**待读节选**
[LeetCode] 700. Search in a Binary Search Treer_Easy_tag: Binary Search Tree

Given the root node of a binary search tree (BST) and a value. You need to find the node in the BST that the node's value equals the given value. Return the subtree rooted with that node. If such node doesn't exist, you should return NULL.

For example, 

Given the tree:
        4
       / \
      2   7
     / \
    1   3

And the value to search: 2

You should return this subtree:

      2     
     / \   
    1   3

In the example above, if we want to search the value 5, since there is no node with value 5, we should return NULL.

Note that an empty tree is represented by NULL, therefore you would see the expected output (serialized tree format) as [], not null.

 

这个是Binary Search Tree 中的一个basic skill，就是去找到tree中是否有某个点。因为binary search tree的特点，left child < node < right child, 所以可以判断是在left tree or right tree， 所以T：O（h）， h = lg2 (n).

T: O(h)    S: O(1)

Code

# Definition for a binary tree node.
# class TreeNode(object):
#     def __init__(self, x):
#         self.val = x
#         self.left = None
#         self.right = None

class Solution(object):
    def searchBST(self, root, val):
        """

**收集数据**

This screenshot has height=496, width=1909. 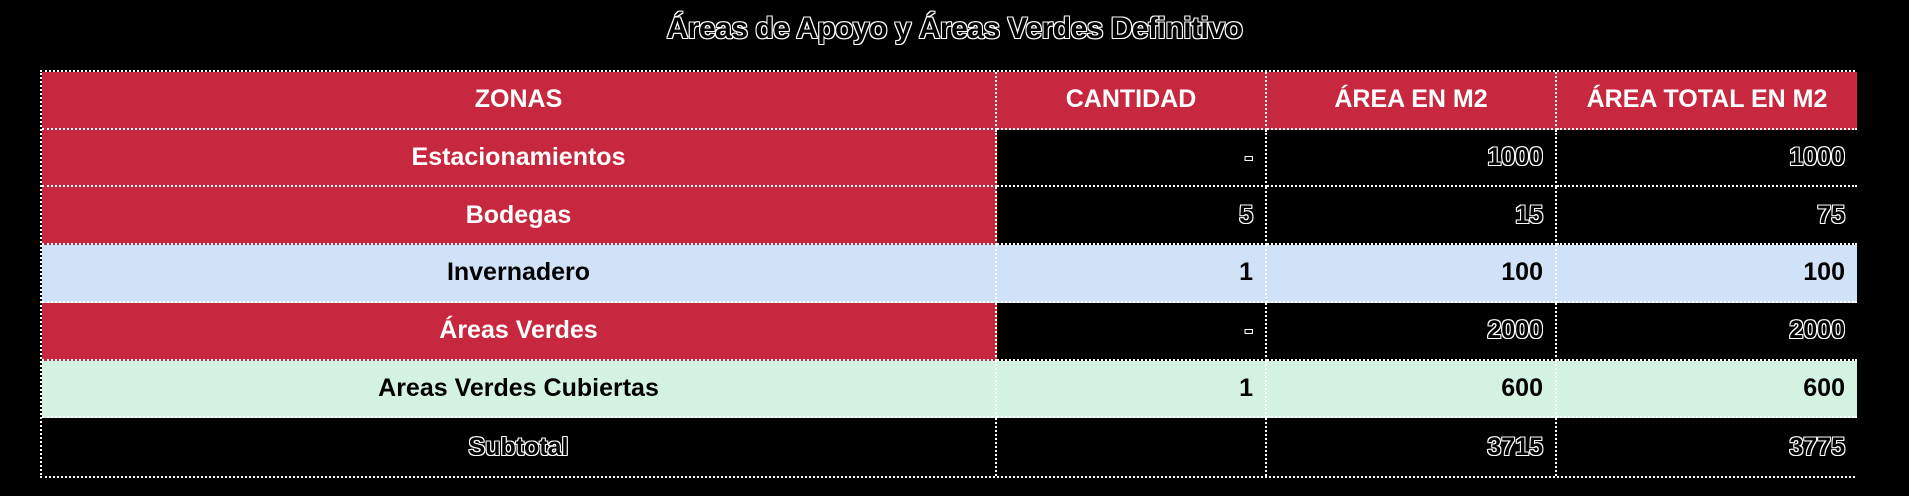 I want to click on header-area-total: ÁREA TOTAL EN M2, so click(x=1707, y=101).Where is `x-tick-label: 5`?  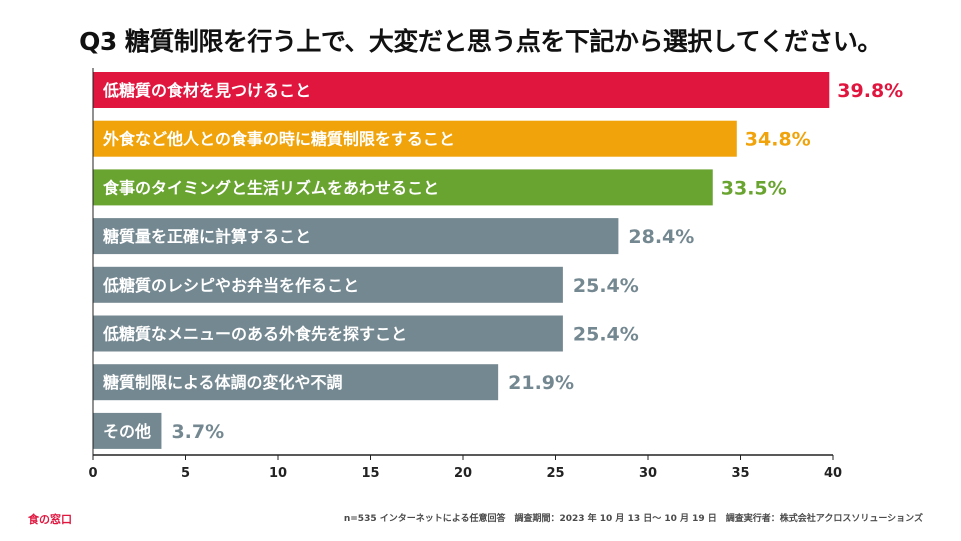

**信息运用**
• a. 请从二叉搜索树查找题解中摘出原文，起于“这个是Binary Search Tree”，止于“O(h)    S: O(1)”。
• b. 在二叉搜索树查找题解的末尾接着往下续写。

**回答列表**
• a.
这个是Binary Search Tree 中的一个basic skill，就是去找到tree中是否有某个点。因为binary search tree的特点，left child < node < right child, 所以可以判断是在left tree or right tree， 所以T：O（h）， h = lg2 (n).

T: O(h)    S: O(1)

• b.
        :type root: TreeNode
        :type val: int
        :rtype: TreeNode
        """
        #ans = None
        while root:
            if root.val > val:
                root = root.left
            elif root.val == val:
                return root
            else:
                root = root.right
        
        

 2) recursive

class Solution(object):
    def searchBST(self, root, val):
        """
        :type root: TreeNode
        :type val: int
        :rtype: TreeNode
        """
        if not root: return 
        if root.val == val:
            return root
        elif root.val < val:
            return self.searchBST(root.right, val)
        else:
            return self.searchBST(root.left, val)